**The problem**:
Rewrite the data below with every instance of "Switch to" replaced by "Go to" and everything else left the same. Omit the pictures from your answer.

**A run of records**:
[START]

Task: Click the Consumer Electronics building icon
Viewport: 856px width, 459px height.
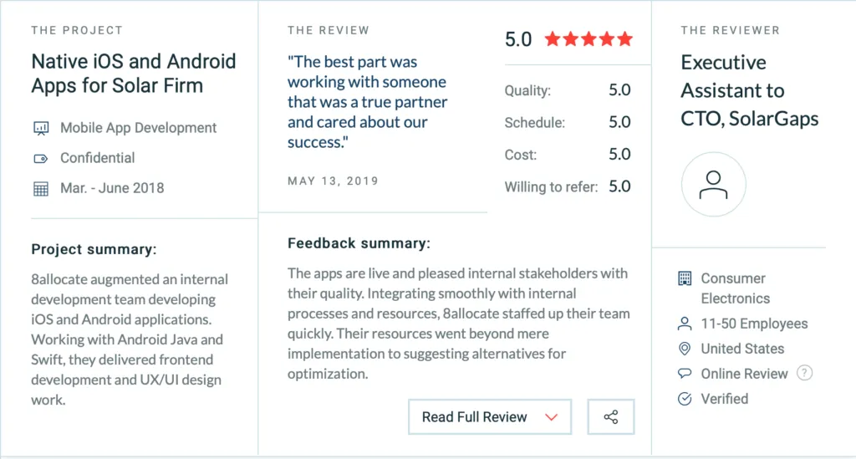Action: 685,278

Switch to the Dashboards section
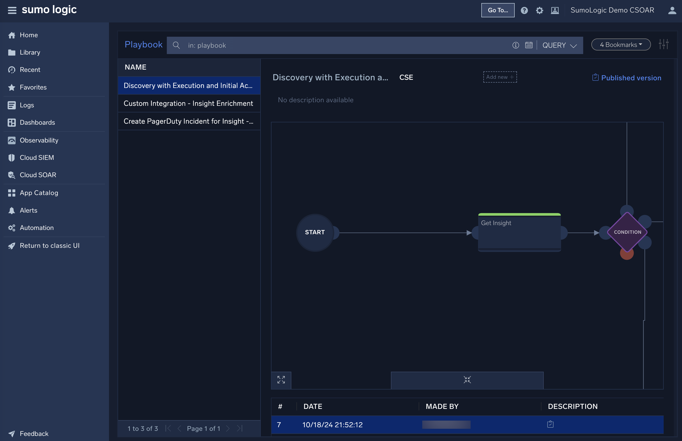pyautogui.click(x=37, y=122)
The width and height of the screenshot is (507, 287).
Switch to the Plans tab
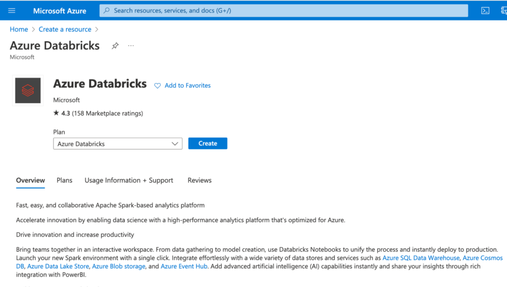pyautogui.click(x=64, y=180)
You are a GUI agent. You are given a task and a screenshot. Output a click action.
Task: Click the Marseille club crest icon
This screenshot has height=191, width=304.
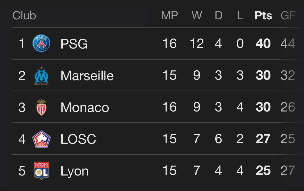41,76
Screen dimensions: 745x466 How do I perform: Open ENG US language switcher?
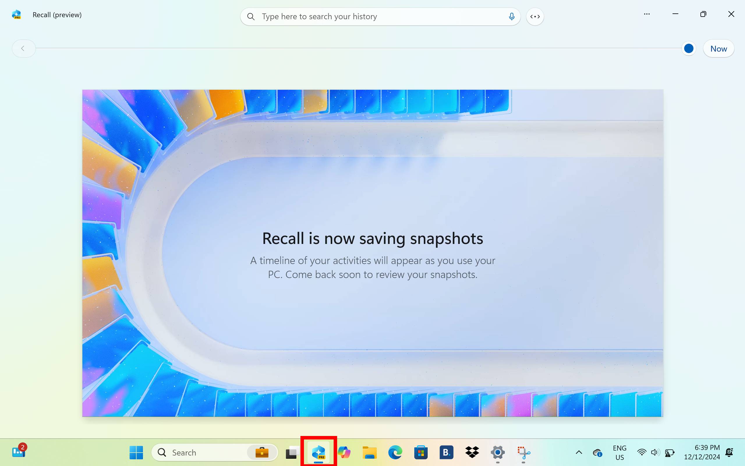[619, 452]
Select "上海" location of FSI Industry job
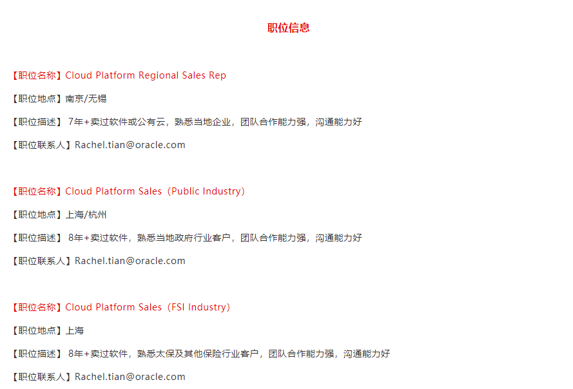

[END]

**Solution**:
Task: Click the Consumer Electronics building icon
Viewport: 856px width, 459px height.
Action: 685,278

Go to the Dashboards section
pyautogui.click(x=37, y=122)
The width and height of the screenshot is (507, 287).
Go to the Plans tab
pyautogui.click(x=64, y=180)
You are a GUI agent. You are given a task and a screenshot. Output a click action.
Task: Click the Marseille club crest icon
This screenshot has height=191, width=304.
41,76
Screen dimensions: 745x466 How do I perform: Open ENG US language switcher?
[619, 452]
Select "上海" location of FSI Industry job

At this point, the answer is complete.